Here is my latest for the column, on a flower I came across in the Kanapaha Botanical Garden in Gainesville, FL. The piece got quite a bit shorter between writing and publishing, so I’m including a longer version below.
From the vantage point of my privileged 21st century life, filled with plentiful food and easily acquired medicine, I think back to the lives of our earliest human ancestors with terror and awe. How did they figure out what they could and couldn’t eat, what would hurt and what would heal? Walking through a cornfield today, it’s easy to see that corn is meant to be eaten. But thousands of years ago, corn didn’t grow in neat rows or bear such inviting kernels. Ancestral maize seeds were tiny, brown, and hard, borne on plants that look, to the untrained eye, like any other grass. But our forefathers still recognized these plants as sources of nutrition. Or take coffee. How long, how bitter was the process of figuring out that coffee berries must be washed, cleaned, dried, roasted, ground, and brewed with boiling water before yielding a liquid that some still find unpalatable?
When it comes to medicinal plants, the risks and rewards of trial-and-error are magnified. In a quite literal embodiment of the cliché that what doesn’t kill us makes us stronger, many plant extracts that in small quantities can save our lives, will, in larger quantities, cause our demise. But when I came across the Glory Lily in a botanical garden a few days ago, the thought that this plant could help or harm me didn’t even cross my mind. I stopped to look at it only because of its pretty flowers.
Glory lilies have been used by people across the world to cure all manner of ills, from haemorrhoids to head-lice. But its usefulness is tied to its deadliness—many of the uses that humans found for glory lilies involved killing something, be they parasitic worms or other people. This plant’s potency, serving medicinal or murderous ends, lies in the chemical colchicine. Colchicine interferes with important proteins, called tubulins, that make up our cells’ equivalents of bones and arteries.
The glory lily probably produces colchicine for protection, to dissuade animals, all of whose cells contain tubulins, from eating it. But a glory lily doesn’t benefit from scaring away all animals. In fact, its showy flowers exist solely to attract certain animals, which will transfer its pollen to other glory lily flowers and allow the plants to reproduce. And we can tell from its flowers that attracting pollinators is crucial to the glory lily. The combination of the flowers’ downward facing male parts (the anthers covered in yellow pollen) and a sharp upward turn in its female parts (the green style tube ending in three stigmas) make it near-impossible for pollen to fall from a flower’s anthers onto its own stigmas, preventing it from fertilizing itself (see the picture below for the clearest view). Glory lilies thus depend on outside assistance to reproduce, and the flowers’ gorgeous colours and form must play a role in enticing animals to help.
Some neuroscientists think that similarities in our brains might explain why flowers are attractive to birds, bees, and me. Perhaps our brains see beauty in the contrast of the glory lily flowers’ colours against a green background, perhaps from its symmetry. If I had lived five thousand years ago, I doubt my brain could have deduced if the glory lily would kill or cure me, but I hope that it would still have found these fiery flowers beautiful.

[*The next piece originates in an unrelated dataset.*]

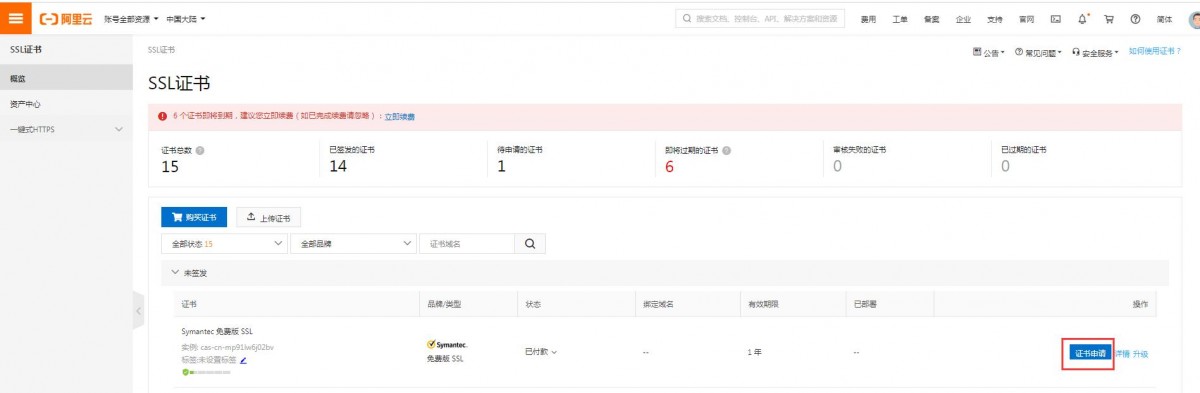Click the 购买证书 button
Viewport: 1200px width, 393px height.
(194, 217)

[The piece is based on the following:
- Selvarasu, A. and Kandhasamy, R. 2012. Reproductive biology of Gloriosa superba. Open Access Journal of Medicinal and Aromatic Plants 3: 5-11
- Maroyi, A. and van der Maesen, L.J.G.. 2011. Gloriosa superba L. (family Colchicaceae): remedy or poison? Journal of Medicinal Plants Research 5: 6112-6121.
- Kavithamani, D., Umadevi. M. and Geetha, S. 2013. A review on Gloriosa superba as a medicinal plant. Indian Journal of Research in Pharmacy and Biotechnology 1: 554-557
- Lindstrom, E.W. 1926. An unusual adaptation for cross-pollination. Journal of Heredity 17: 233-234
Also, the ideas on perceptions of beauty across animals that are briefly alluded to at the end of the piece come from V.S. Ramachandran’s work on the subject.]